それにしてもこの本屋で驚いたのは、書店員による、並々ならぬ情熱である。書店の棚作りやオリジナルのポップの数々、これを平積みにするか、という感嘆するような本の配置の数々にめまいがした。駅の書店としてはなかなか広い方で、地元の大作家である宮沢賢治全集(ちくま文庫)を入口すぐに並べているところからわかるように、掘り出しの本や埋もれている名作をこれでもかというくらいにプッシュする姿勢がすごい。とにかく、店員の並々ならぬ情熱が感じられる書店なのである。

出版不況で本が売れないといわれている世の中でも、この店に限ってはそんなのどこ吹く風という感じで、レジの行列が絶えない。岩手出身の漫画家、地下沢中也の作品を並べ、3巻が出そうにない『予言者ピッピ』をブームにして続編を出すべく、この作品が話題にならないのは岩手の恥とまで言ってのけ、作者をwanted扱いで書店に連絡するように呼びかけている。

極めつけは、入口のワゴンに置かれている文庫Xだ。

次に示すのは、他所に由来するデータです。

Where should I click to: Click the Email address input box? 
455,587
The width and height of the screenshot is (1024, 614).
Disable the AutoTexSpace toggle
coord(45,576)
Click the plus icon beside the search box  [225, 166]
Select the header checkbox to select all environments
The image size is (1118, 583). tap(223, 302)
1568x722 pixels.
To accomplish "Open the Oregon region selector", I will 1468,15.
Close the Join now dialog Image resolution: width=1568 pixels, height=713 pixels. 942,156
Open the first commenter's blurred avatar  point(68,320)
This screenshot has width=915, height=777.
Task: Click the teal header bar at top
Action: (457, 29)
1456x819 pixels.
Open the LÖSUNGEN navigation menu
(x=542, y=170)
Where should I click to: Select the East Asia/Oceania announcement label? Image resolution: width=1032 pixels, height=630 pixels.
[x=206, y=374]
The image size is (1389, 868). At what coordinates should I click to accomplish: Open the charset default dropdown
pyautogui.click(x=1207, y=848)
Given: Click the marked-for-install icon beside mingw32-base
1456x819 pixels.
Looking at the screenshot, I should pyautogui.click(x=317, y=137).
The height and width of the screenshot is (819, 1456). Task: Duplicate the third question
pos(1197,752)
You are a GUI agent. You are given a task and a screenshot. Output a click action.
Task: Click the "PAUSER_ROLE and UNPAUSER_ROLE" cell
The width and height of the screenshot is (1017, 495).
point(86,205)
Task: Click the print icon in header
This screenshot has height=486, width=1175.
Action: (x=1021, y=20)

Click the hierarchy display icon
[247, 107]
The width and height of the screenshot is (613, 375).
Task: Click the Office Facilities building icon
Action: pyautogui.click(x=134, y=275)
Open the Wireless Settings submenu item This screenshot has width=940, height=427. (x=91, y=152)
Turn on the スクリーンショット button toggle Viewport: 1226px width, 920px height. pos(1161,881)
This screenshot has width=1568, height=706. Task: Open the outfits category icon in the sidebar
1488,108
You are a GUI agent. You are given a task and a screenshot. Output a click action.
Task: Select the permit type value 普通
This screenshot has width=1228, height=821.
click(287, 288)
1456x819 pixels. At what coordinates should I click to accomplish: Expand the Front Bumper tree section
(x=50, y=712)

「申し訳ありません。僕はこの本をどう進めたらいいかわかりませんでした。」というメッセージから始まる、文庫担当者による推薦文で埋め尽くされたグレーのカバーによって、著者もタイトルも一切わからない。手がかりは、値段が税込み810円、小説ではないという情報のみで、私が訪れたときはすでに1300冊近くを売り上げている(正確な冊数は忘れたが、冊数がきちんとカウントされてワゴンに表示されている!)。

私もそのただならぬ魅力に引き寄せられ、iPhoneでこの本の情報を検索し(もちろん手がかりはつかめず)、十数分ほど迷ったあげくに、どうしても買わずにはいられないような磁力に絡みとられて、とうとう本をレジに持って行ってしまった。グレーのカバーの上に、さらにさわや書店のカバーが掛けられ、二重にカバーが掛けられた状態で渡された文庫本を店が出るなり、こっそりとタイトルと著者を確認。

なるほど、そうきたか!!!

中身を明かすことは決してやってはいけない。確かに、このタイトルだけでは買うことはなかっと思われる。これはネット書店では決して体験できない偶有性だ。だからこそリアル書店は面白い。更に、文庫Xはニュースでも取り上げられ、全国の書店でも発売されている!

書店員の「推し本」を売る常軌を逸したような熱い想い、そして棚作りの工夫。それが書店を活性化することになり、ひいては読書人口を増やして文化を押し上げることに繋がる。その素晴らしい見本が、盛岡のさわや書店フェザン店にある。これは、とてつもない収穫だ。

なお、『こち亀』200巻に収録されている「部長御乱心の巻」で、盛岡駅前に両さんが出没しているではないか。盛岡駅の書店で買った『こち亀』で両さん盛岡駅を訪れているのも、たまらなく面白い偶然だ。